Assuming you are the left player, the box above your head is for the upcoming
styles. For example, if you have the card symbols it may display heart and
diamond. The box to the right is for collecting each shape, more on that in the
next section. Your display picture is below your area, and the number that is
shown to the right of that is used for counting down cards. Also more on that

As mentioned earlier, the center takes up the gaming area. The opponents face
off with each other on the sides, their end zones, and the cards are all
placed in the middle between them.

The main menu has three options. The top is the quest/adventure mode. You will
have a story that has characters battling you from the easiest to the hardest.
When you start this, the game will ask at what speed you want to play. The
easiest is the turtle at the top and it gets faster the lower you go. You can
skip the story events with the START button to get right into the action game.
You must beat every opponent to win the game, and you only have 3 lives to get
through it. When you lose, use the top option to retry or the bottom option to
give up on your quest.

The second option is for custom mode. You can select your own choices for
a single game. Here are these options:
- Speed:      Select a game speed, turtle being the slowest, the hare being the
- Style:      Select the card styles, there isn't much different about them.
	      If you are used to one style it is easier to stick to it, but the
	      adventure mode will switch so you might want to practice some
	      with all.
- Level:      This is for the number of cards the computer requires to reach
	      0. Yours is always at 100, but you can pick from 80, 100 or 120
	      for the opponent.
- Opponent:   The opponents are of different difficulty, ranging from the cat
              to the guy in shades. You cannot pick the boss of the adventure
              mode, however.
Therefore, the easiest game would be on Turtle speed, Level 1, against the cat.

The third option is for 2-Player mode. Here you can set the same options as the
custom mode, but instead of Level and Opponent you get to pick who has what
number of cards to win the countdown. This can range from as low as 20 to SSS
which means that player cannot win this way. The numbers on the right of these
selections is your current win/loss record. As you start a new game it will say
00 for everything, but after each game this will be updated like the screen
immediately following a win or loss.


The aim of the game is to push one of the red solid blocks from the center into
the opponents end zone. To do so, you throw cards into the rows and attempt to
push them over to the other side. The cards aren't hard-linked to each other as
it may appear. They cover two adjacent rows, but once one of them hits another
card or block, the second one will continue being thrown until it also hits

If there is no card in front of the red solid block, it will move over one tile
from any kind of shape. To get it moving when there are already cards blocking
the path, hitting the first one from your side with the same style will make
one disappear and the other one move over one tile along with all the others in
that row.

When two or more of the same style collide vertically, they will all disappear
including horizontally connected ones in this chain. This style will be noted
in the long box at the top, on your side of the screen.
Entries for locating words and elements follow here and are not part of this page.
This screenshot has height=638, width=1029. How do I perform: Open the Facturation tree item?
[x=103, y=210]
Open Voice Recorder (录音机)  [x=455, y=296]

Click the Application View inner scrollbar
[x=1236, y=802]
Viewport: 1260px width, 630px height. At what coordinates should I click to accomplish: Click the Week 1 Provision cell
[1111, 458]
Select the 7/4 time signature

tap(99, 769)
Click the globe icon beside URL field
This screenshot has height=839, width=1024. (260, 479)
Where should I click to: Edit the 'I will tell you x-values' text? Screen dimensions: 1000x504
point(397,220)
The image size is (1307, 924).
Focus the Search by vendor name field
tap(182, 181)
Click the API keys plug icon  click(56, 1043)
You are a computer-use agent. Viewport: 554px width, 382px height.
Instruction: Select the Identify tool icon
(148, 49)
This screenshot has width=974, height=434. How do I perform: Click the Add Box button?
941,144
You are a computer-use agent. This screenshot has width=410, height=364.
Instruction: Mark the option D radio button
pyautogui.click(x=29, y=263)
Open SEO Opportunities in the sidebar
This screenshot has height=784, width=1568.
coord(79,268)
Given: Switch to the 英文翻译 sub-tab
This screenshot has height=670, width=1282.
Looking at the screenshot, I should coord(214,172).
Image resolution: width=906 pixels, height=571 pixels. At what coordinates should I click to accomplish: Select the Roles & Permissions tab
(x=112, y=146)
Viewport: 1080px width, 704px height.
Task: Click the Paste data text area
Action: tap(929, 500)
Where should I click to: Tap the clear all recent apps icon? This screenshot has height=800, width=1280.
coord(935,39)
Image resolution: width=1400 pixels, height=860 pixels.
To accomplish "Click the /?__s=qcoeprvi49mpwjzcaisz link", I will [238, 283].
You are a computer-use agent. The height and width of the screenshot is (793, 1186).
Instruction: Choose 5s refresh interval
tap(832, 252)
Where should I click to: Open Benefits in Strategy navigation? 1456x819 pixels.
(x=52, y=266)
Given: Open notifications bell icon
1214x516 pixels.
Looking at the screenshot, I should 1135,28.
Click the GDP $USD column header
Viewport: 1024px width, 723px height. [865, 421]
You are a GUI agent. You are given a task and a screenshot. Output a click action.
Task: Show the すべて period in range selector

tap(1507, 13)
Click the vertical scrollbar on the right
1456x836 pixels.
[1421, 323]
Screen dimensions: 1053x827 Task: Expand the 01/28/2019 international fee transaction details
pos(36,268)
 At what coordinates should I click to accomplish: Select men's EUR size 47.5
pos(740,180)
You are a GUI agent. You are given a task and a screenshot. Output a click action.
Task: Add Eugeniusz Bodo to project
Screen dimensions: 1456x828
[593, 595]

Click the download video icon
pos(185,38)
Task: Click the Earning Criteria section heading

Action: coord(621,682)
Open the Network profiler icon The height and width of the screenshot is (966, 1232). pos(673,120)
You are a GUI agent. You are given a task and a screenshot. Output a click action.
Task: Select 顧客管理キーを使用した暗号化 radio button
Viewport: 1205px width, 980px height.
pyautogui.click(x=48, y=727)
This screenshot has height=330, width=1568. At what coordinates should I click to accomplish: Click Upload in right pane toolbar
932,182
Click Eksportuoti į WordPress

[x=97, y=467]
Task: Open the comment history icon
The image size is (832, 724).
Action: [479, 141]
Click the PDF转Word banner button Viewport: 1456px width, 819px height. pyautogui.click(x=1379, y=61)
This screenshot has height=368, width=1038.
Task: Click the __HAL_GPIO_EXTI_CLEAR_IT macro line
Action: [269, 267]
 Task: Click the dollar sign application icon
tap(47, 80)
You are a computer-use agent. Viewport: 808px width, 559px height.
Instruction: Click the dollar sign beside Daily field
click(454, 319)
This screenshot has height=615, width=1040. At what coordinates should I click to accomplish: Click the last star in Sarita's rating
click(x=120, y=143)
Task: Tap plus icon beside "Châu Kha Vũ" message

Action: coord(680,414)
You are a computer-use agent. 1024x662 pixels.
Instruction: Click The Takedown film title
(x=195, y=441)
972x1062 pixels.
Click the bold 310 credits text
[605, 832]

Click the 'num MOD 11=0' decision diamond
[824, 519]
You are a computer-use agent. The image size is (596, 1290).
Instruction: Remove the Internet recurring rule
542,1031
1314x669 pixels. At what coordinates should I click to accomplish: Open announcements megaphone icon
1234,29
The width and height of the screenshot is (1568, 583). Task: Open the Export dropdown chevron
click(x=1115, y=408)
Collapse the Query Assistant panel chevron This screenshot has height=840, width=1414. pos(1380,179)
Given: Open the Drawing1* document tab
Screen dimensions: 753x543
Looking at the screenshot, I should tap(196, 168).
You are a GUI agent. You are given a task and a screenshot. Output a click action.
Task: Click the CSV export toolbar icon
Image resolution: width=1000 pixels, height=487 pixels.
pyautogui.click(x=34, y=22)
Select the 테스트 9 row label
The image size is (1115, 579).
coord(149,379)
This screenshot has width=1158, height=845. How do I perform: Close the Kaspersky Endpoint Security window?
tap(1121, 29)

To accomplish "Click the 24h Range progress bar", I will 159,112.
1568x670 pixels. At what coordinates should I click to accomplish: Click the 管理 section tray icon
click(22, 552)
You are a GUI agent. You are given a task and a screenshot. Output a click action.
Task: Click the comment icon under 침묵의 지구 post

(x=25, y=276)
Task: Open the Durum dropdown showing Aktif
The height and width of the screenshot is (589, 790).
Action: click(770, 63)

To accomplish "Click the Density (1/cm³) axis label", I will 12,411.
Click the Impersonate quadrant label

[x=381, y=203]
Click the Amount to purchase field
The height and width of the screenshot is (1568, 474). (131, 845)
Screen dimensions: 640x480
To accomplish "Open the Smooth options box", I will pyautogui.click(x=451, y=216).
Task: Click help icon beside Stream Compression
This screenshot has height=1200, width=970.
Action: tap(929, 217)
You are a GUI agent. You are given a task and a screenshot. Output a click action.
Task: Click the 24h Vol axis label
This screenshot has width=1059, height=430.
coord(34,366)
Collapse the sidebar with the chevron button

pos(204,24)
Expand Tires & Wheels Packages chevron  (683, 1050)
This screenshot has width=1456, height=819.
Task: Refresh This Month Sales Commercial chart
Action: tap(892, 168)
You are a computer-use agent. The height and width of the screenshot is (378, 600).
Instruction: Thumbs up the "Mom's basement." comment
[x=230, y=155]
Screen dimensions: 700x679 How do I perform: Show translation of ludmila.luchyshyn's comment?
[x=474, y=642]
If you get all four
styles in the box, the next two cards will be stars instead. A star will remove
any style card on your side of the solid block in the row you throw it into,
and also push the solid block two tiles over to the opponent's side.

For every card you have made vanish, the number in the bottom box will count
down to zero. By getting this number down to 000 you can also win the round.

Cards can also disappear into your own end zone, but they don't harm you in any
way. This means that often the row changes and it may be possible to push it
along with another style than before. Don't think all is lost when they are
piling up against your side, only the red block is dangerous near your zone.


This is largely an action game with some strategy elements, rather than the
other way around. Although it is true that you must be a quick thinker, the
opponent's moves often disrupt your strategy which makes it hard to plan ahead.
The game also stops a lot when there are things going on in the middle of the

Try to aim at one area where one or more red solid blocks have advanced further
to the opponent's end zone. Whereas you must watch out for all rows, pushing
one ahead may hasten the opponent's failure by quite a bit.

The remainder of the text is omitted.